Clients in crises can be quickly supported, which is the benefit of approaching a therapist trained in brief therapy (and coaching) solution methods and can find their immediate issues resolved quickly. This is the surface level of processing.
Some, the more enlightened of course, come more strategically minded, planning with a vision of where they want to be. Coaching supports that too. Some of course want to go “deep” and learn fully about themselves. Some call or consider this to be of a spiritual nature. Who knows if that is so, it matters not. Because sometimes……
b. Preservation is essential -there will be aspects of the organisation or individual that need to hold on and possibly built up or upon. If change management processes can be likened to ‘rites of passage’ then being able to spot what a needs holding on to, and ideally building it in advance of the change are essential. Strategic planning is as relevant for the individual as it is for the organisation! And part of that preserving involves the corollary…..
c. Diversity. Organisation has whole policies talking about how they ‘value diversity’ and that has a payback. It is interesting to note that the English Ash is likely to be more robust than the European species because of its diversity, it mixes of ancestors. Is that not the very essence of what it is to be English, this mongrel race?
For clients the kind of diversity I would coach and counsel would be around having a wide range of experiences and seeking out varied onions and debates. That always widens our horizons and of course our……..
d. Capabilities, which are the resources that we have at our disposal to make the change that is necessary in our lives. The greater the stock of resources that we develop and foster, the greater will be our ability to respond to change, successfully taking advantage of opportunities.
This why companies should pay attention to their stock of capabilities, which of course they often call their “Human Resources” because that is where spare…….

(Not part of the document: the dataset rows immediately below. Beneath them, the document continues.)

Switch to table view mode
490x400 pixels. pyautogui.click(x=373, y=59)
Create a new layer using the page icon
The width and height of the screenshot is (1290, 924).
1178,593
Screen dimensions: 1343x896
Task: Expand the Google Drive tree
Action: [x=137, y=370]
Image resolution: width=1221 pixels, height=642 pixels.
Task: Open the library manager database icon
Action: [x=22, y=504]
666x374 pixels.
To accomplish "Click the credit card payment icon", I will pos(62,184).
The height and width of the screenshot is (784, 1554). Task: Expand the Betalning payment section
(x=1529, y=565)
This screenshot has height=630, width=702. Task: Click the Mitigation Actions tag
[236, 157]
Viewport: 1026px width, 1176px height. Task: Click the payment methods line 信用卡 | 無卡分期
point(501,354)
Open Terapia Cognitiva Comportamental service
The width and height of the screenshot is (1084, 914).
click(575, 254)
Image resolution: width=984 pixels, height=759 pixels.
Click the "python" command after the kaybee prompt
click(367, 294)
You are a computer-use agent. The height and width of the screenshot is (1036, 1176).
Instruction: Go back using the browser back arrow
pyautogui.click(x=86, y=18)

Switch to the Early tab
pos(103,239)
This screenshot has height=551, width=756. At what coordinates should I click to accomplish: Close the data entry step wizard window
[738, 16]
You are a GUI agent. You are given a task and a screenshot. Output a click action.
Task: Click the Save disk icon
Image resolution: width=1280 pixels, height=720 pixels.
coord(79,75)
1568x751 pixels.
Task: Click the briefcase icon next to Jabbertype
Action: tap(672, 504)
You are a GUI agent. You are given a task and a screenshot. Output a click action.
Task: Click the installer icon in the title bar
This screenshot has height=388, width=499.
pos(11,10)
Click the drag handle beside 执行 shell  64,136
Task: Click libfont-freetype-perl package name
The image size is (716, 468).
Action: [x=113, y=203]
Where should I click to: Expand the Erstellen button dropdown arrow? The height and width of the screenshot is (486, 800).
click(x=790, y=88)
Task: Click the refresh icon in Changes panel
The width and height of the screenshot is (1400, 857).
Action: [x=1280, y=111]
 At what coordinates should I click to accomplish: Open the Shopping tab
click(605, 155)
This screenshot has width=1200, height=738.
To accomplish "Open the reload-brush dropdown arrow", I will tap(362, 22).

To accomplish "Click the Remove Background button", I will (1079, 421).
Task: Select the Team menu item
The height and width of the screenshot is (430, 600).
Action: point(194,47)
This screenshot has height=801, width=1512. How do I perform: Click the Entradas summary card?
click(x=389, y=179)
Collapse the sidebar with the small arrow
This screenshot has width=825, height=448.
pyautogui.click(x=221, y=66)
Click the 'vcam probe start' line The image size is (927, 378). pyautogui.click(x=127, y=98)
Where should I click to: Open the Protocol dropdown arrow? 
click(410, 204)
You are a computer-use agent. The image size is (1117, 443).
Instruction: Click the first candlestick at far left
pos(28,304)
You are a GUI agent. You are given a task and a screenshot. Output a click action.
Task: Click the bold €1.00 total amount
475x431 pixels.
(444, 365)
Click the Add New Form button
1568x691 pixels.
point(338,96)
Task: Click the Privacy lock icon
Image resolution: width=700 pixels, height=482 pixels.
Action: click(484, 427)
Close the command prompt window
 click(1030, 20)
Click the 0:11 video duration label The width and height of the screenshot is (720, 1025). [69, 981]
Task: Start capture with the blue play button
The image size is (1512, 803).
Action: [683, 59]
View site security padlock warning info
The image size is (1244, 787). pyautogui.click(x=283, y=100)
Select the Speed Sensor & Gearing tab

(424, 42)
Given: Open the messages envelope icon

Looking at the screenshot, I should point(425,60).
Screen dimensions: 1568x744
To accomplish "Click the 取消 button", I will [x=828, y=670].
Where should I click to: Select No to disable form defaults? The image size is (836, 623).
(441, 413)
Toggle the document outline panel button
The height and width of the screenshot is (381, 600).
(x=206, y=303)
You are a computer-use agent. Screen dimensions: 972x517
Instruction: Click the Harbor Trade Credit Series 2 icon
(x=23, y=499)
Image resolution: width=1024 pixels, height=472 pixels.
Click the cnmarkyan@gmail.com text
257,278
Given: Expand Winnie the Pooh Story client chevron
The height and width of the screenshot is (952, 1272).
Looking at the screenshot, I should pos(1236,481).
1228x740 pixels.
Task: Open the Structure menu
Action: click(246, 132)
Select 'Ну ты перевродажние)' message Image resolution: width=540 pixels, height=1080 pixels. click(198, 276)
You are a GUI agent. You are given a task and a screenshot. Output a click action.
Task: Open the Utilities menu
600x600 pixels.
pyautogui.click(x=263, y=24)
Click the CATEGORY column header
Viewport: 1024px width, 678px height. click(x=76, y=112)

e. Capacity comes from. No organisation should (although many do) endeavour to put into place a change program unless they can resource it properly. For them spare capacity often means allotting a project team, a project manager and the suitable budget too. Most dispense with this and then wonder why they fail and their stock of personal resources and often stakeholders, like customers, become depleted. That is due to poor……..
f. Management. Without the authority and power to drive through the changes they want, managers ill fail and so will their organisations.
Similarly it is not unusual to find that clients have come to me because they have been told they need to by another – this is disempowering because as they old adage asks – how many psychologists does it take to change a light bulb? Only one, but the light bulb has to really want to change!
And that is what happens. Firstly the light bulb (aka Client) does not want to change and frequently, it is the commissioner of the change (some greater power than they are!) has directed it. In my experience it is the commissioners that are in at least equally need of the change.
So that change is often forced upon the unsuspecting and those that are going to do the work namely the…….
g. Workforce is not ready for it. Unreadiness is not a good state with which to plan change. It will result in, at best, surface learning only. Another adage says the when the pupil is ready, the teacher will appear. Maybe, but which would also be making the steps, seeking out our teachers on behalf of our organisation, ourselves and if we are commissioners, those we care for to prepare for change and be healthy.
What does being healthy mean; having in place a (corporate or individual) personality that is self-directed, relational and goal directed, centrered on the present, curious, persevering and resilient – that is having a flexible, resourceful and persistent – approach to challenges. That’s what I teach as a Manager, Coach, Tutor and Counsel.
Has your teacher appeared yet?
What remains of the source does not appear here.